When I was a full -time professor of economics at the Naval Postgraduate School, I always learned my master’s students about comparative benefits. I showed them that if two people were on a desert island and discovered each other, they could each have more by specializing in producing the good in which they had a comparative advantage and act for the other good. I would then go from a simple numerical illustration to three other important points.
First I spread from an island to a country and I show why it makes sense to people in California to act with people in New York. Secondly, I expanded from a country to the world, which shows that national boundaries do not change the reasoning: people in the United States win from trade with people in China, in Canada or in another country. Thirdly, I showed how they implicitly recognized comparative benefits in their work. Many of my students had left dozens to hundreds of people. They realized, if only from experience, that even if they could do the work of their subordinates better and faster, it was a fool’s message to do the tasks of their subordinates, because that left less time for them to do their jobs.

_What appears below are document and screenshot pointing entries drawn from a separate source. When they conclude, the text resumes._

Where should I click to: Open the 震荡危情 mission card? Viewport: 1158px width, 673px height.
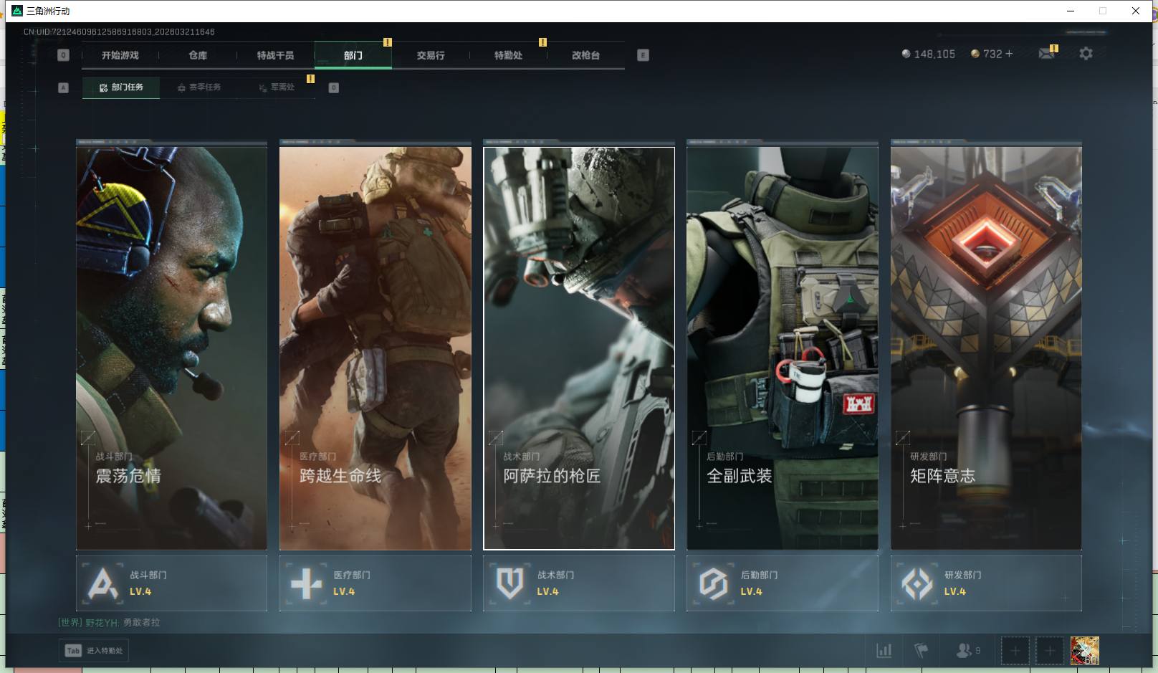[171, 348]
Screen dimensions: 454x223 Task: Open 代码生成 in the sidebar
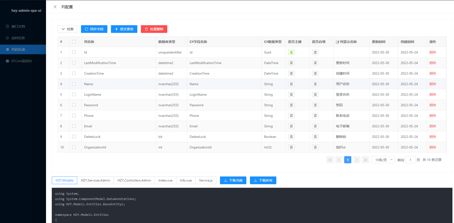coord(18,49)

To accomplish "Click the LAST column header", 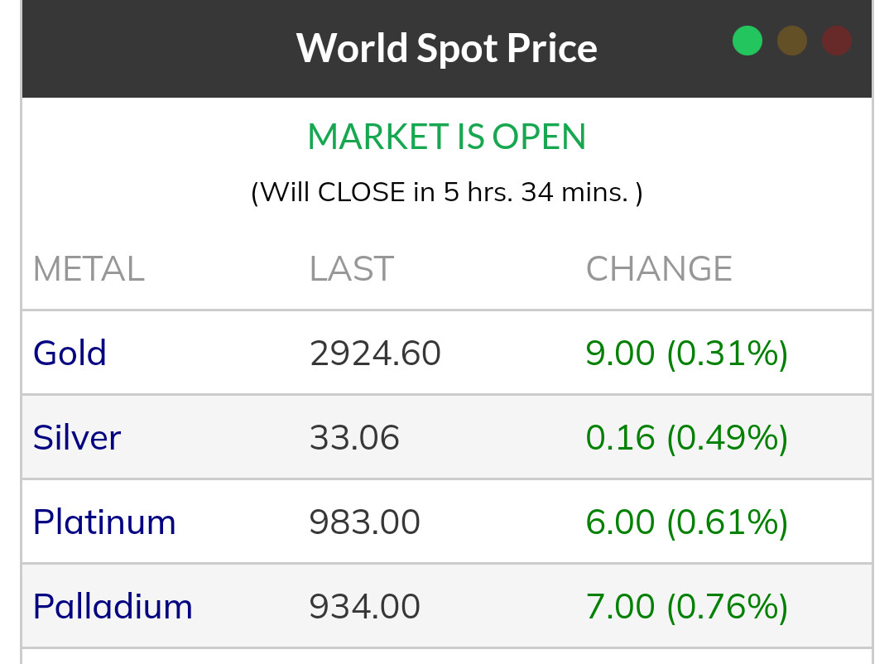I will click(351, 269).
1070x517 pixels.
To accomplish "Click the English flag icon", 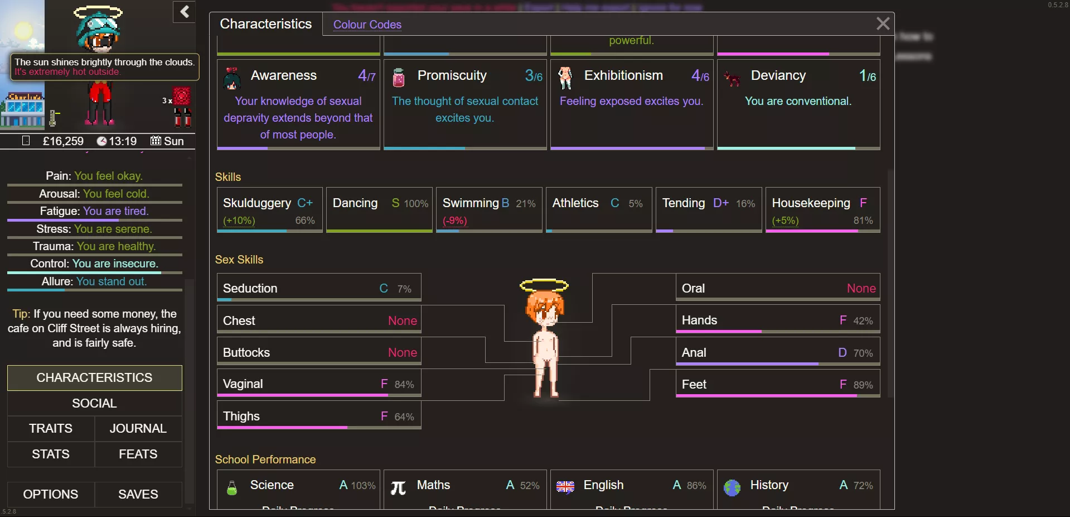I will 565,487.
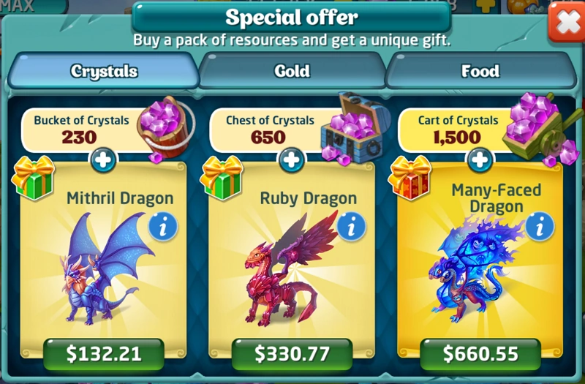
Task: Click the Chest of Crystals icon
Action: 352,128
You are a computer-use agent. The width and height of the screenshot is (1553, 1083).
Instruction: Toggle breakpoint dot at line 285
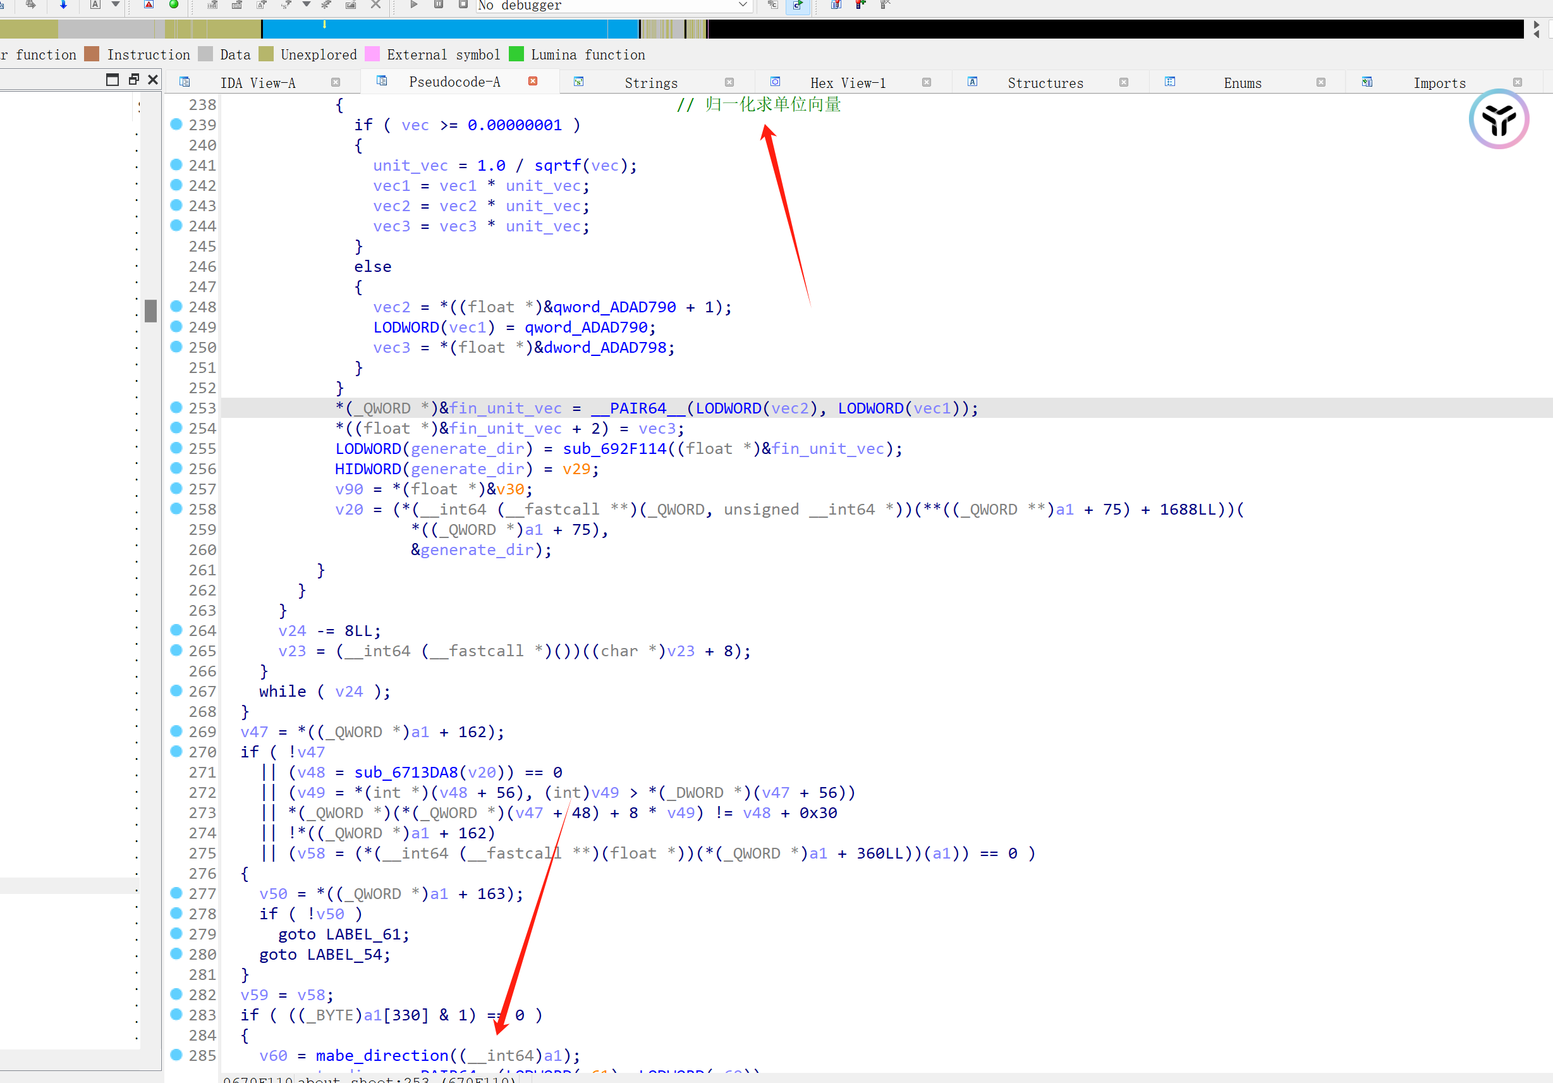(x=177, y=1054)
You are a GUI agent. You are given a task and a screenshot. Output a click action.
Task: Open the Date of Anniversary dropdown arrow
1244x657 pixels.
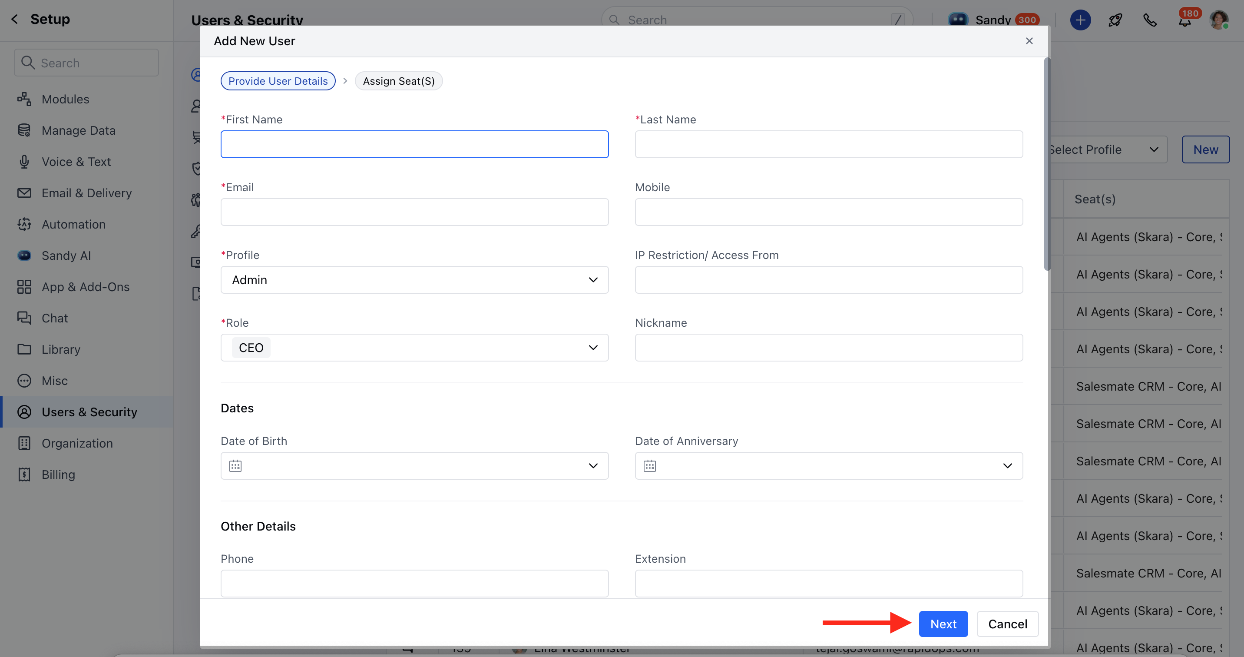click(x=1007, y=466)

I would then comment on the fact that when trade is opened for the world, some companies lose their business and some employees in those companies lose their jobs, to good costs for foreign producers. Some employees will be worse off, I noticed on at least a few years that jobs find maybe 20 percent less than what they had earned before. The endangered loss of foreign competition would lead to some companies and employees lobbying for rates or import quotas to make foreign goods less attractive for domestic buyers.
Students were enthusiastic about their new knowledge, but some were pessimistic about the prospects for free trade. They realized that most people did not understand the argument that they had just mastered and that is why the students thought we were stuck with high rates. Then I gave them a pleasant surprise. I showed that the rates had fallen every decade since the Second World War and were now a small percentage of what they were before the Second World War.
This is from David R. Henderson, “The benefits of free trade are at risk” DefineFebruary 20, 2025.
I then go into the details about how rates rates have fallen worldwide to a fraction of what they were before the Second World War, and shows how that is in danger.
Read the all -thingThat is longer than my usual Hoover article.